Of Yachts and Hunger
Abigail admits in the film that she has no formal role with Disney, yet The American Dream likely performs more outreach to employees than the company has done. The doc deftly extends the circumstances in which Ellie, Artemis, Ralph, and Trina find themselves to others at Disney. A jarring group meeting sees Disney ask employees for a show of hands following queries about their livelihoods. One in ten full time workers were homeless within the last two years. Two thirds of employees can’t pay for food. They are strained mentally, emotionally, and financially. The film makes clear that the buck doesn’t stop with the Mouse.
“The Disney Company is ground zero for the widening inequality in America, but there’s a myth that Disney’s prosperity will trickle down to ordinary people,” says Peter Dreier, Professor of Politics, Urban and Environmental Policy at Occidental College, in the film. “The city council, the mayor of Anaheim, have believed that if Disney does well, the city of Anaheim does well.”
These “trickle down” economics obviously don’t work, yet Disney considers the Reagan years to see understand why they persist. She sees a shift from the Roys of post-war America to the contemporary CEOs who thrive by giving others less.

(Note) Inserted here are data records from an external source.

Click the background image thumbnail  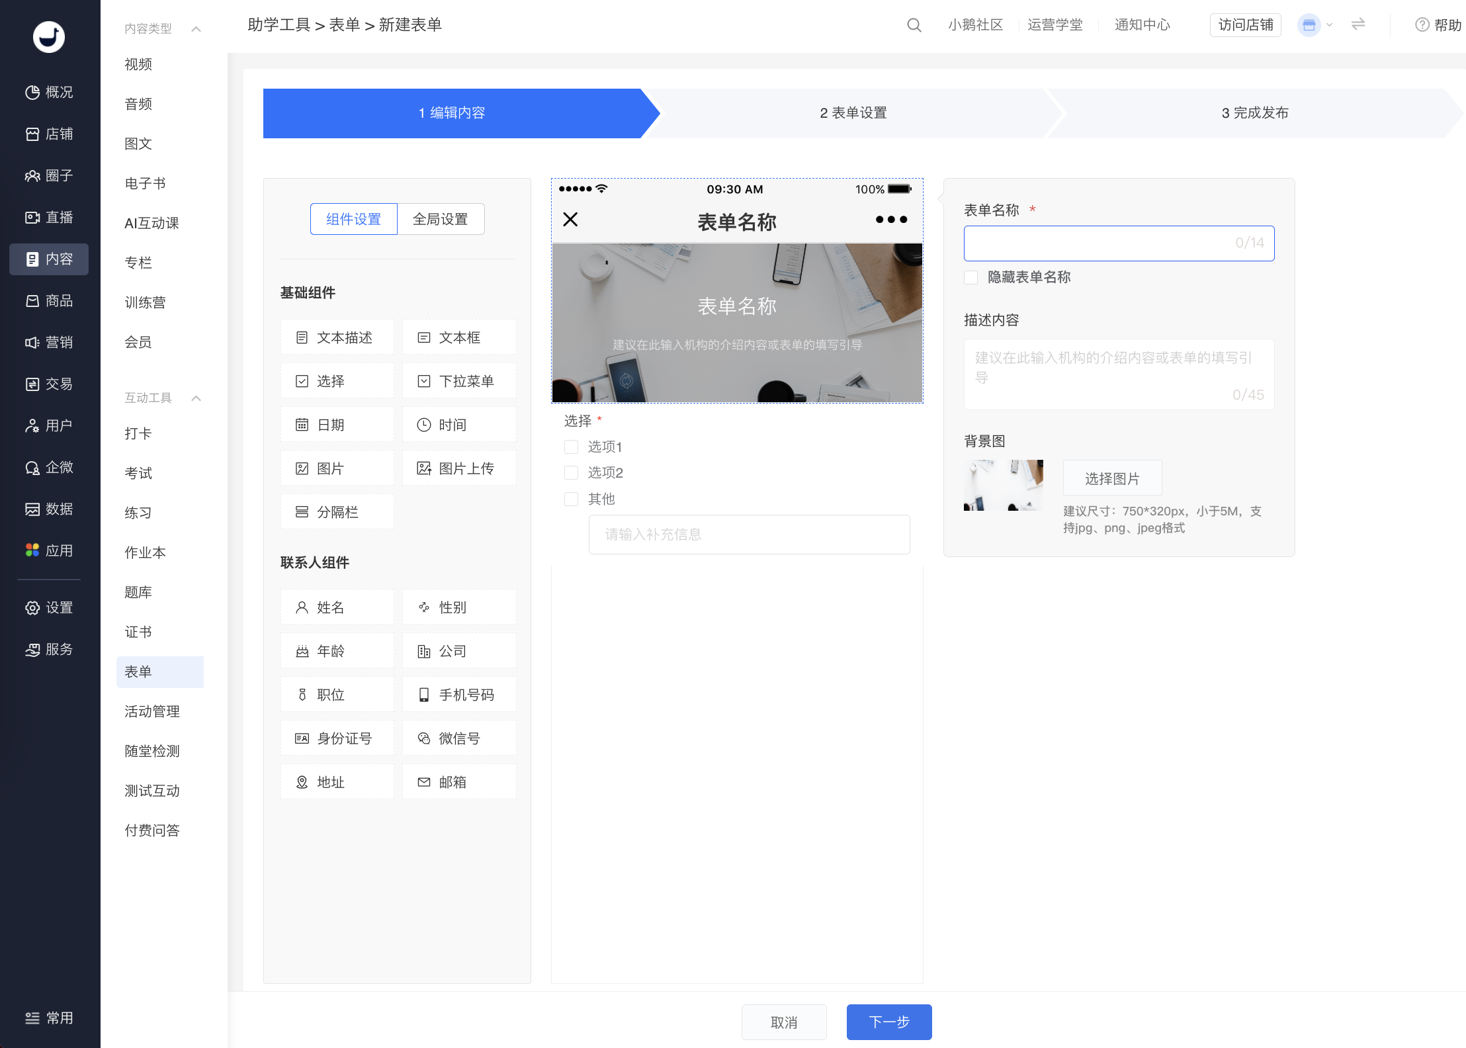pyautogui.click(x=1003, y=485)
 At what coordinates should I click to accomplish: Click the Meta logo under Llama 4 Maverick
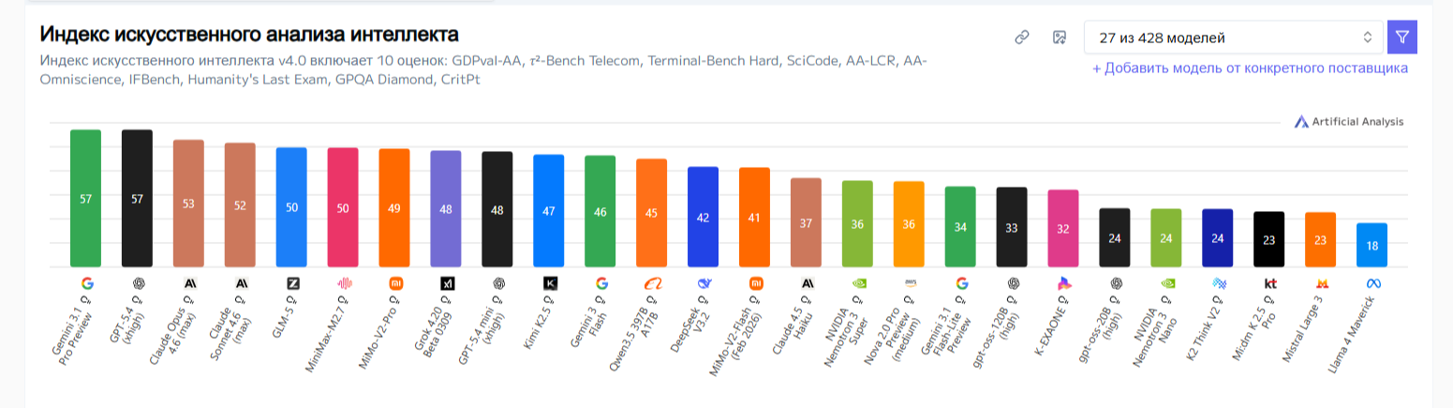pos(1372,283)
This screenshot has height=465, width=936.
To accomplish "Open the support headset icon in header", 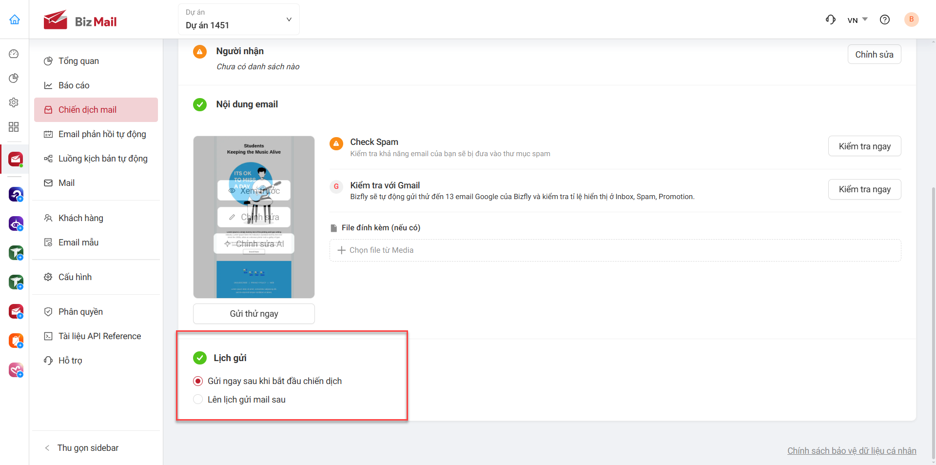I will (831, 20).
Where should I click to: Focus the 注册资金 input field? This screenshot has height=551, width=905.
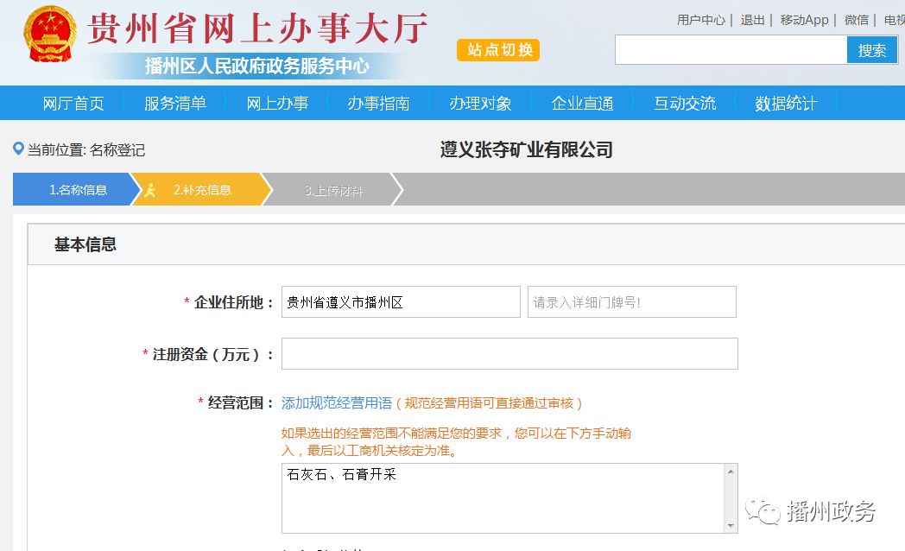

The circumstances of the COVID-19 pandemic, moreover, sharpen the inequalities in America. The subjects that Disney follows are hit harder as jobs are furloughed. Food banks provide necessary sustenance, but the doc observes the failures of the current capitalist system to provide for all Americans.
Leading By Example
The character-driven American Dream and Other Fairy Tales situates Disney’s own story among the other perspectives. She acknowledges her privilege from the outset and considers why the comforts she enjoys so easily are set beyond reach by the society in which we live. A cynic might dismiss her efforts as white liberal guilt, but as her “tax me more” arguments and viral tweets stoke conversations about the systems that govern America, she makes a shrewd point by using herself as the example. The choice to live comfortably is simply that for the one percent: it’s a choice. It’s a choice that Roy Disney makes and its one that contemporary CEOs make.

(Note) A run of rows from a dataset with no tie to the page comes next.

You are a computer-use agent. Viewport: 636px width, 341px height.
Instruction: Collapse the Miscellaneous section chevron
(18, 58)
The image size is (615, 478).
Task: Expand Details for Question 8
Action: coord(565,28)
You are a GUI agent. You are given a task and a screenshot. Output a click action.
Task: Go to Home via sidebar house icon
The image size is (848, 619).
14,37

This doc poses provocative questions and gives audiences face time with the very people hurt hardest by inequality. Approaching the rich-poor gap from an earnest philosophical question, the doc asks why sales of luxury yachts are spiking when more Americans are going hungry or homeless. Why so few other wealthy Americans are willing to answer speaks volumes about the challenge ahead. Disney admirably leads by example, and one wishes the company that shares her name did the same.